+++ GIVEN DATA

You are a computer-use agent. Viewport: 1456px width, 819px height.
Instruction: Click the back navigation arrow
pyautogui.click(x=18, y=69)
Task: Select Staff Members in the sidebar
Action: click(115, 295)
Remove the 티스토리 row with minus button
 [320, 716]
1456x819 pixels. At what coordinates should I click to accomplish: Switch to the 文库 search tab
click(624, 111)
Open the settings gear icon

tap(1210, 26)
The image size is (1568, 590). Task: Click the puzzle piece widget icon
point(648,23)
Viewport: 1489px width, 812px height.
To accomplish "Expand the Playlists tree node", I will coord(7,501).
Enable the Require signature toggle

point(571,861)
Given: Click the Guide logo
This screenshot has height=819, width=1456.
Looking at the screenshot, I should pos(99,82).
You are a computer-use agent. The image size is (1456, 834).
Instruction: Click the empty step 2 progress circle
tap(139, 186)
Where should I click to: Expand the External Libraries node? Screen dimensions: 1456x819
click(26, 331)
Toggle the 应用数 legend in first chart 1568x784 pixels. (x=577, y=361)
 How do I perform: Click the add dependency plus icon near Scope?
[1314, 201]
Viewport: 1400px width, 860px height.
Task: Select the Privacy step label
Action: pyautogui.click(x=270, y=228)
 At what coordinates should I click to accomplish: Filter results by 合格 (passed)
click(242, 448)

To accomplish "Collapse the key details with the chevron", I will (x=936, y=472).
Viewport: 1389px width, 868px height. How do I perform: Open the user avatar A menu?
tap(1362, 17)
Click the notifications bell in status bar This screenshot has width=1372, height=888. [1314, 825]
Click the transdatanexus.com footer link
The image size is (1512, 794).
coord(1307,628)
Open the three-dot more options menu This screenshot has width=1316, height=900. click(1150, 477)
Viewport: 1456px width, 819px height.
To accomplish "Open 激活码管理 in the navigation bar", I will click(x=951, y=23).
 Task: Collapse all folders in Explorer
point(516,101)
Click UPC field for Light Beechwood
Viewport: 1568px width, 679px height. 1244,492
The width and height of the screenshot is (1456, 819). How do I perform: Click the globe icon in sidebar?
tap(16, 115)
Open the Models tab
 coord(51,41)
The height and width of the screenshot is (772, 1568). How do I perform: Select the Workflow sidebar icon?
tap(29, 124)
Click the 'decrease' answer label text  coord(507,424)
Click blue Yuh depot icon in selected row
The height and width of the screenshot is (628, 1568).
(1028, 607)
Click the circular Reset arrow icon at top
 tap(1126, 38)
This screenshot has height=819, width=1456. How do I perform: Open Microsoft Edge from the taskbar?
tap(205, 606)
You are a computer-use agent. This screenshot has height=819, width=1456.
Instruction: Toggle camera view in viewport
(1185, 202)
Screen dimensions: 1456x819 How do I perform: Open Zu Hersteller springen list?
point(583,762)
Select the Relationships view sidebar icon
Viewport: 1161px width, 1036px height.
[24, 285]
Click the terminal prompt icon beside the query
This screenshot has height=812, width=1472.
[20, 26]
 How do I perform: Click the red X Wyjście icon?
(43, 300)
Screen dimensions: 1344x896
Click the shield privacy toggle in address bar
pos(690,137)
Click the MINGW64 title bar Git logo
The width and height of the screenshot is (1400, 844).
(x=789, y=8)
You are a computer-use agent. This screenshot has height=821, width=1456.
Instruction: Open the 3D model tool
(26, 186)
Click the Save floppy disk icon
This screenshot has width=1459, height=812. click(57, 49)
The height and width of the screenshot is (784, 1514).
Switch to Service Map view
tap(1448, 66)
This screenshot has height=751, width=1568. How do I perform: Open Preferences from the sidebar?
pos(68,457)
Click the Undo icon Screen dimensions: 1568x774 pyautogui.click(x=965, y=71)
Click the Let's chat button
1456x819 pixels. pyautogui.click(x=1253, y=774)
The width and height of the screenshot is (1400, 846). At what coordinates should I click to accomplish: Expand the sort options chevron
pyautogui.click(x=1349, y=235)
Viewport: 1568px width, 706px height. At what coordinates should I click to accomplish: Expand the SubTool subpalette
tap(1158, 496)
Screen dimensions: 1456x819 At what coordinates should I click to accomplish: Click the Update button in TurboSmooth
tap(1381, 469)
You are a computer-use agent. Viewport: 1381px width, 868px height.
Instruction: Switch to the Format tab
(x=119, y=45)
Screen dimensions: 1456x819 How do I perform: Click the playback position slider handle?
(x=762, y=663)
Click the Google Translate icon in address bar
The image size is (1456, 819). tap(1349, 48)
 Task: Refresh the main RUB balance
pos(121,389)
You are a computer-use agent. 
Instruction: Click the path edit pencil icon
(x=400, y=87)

++++++

**WHAT IS EXPECTED:** In the listing above, find the line with "Click the terminal" and the line with "Screen dimensions: 1344x896", then reproduce both and every line between them exactly.

**PROBLEM SOLUTION:**
Click the terminal prompt icon beside the query
This screenshot has height=812, width=1472.
[20, 26]
 How do I perform: Click the red X Wyjście icon?
(43, 300)
Screen dimensions: 1344x896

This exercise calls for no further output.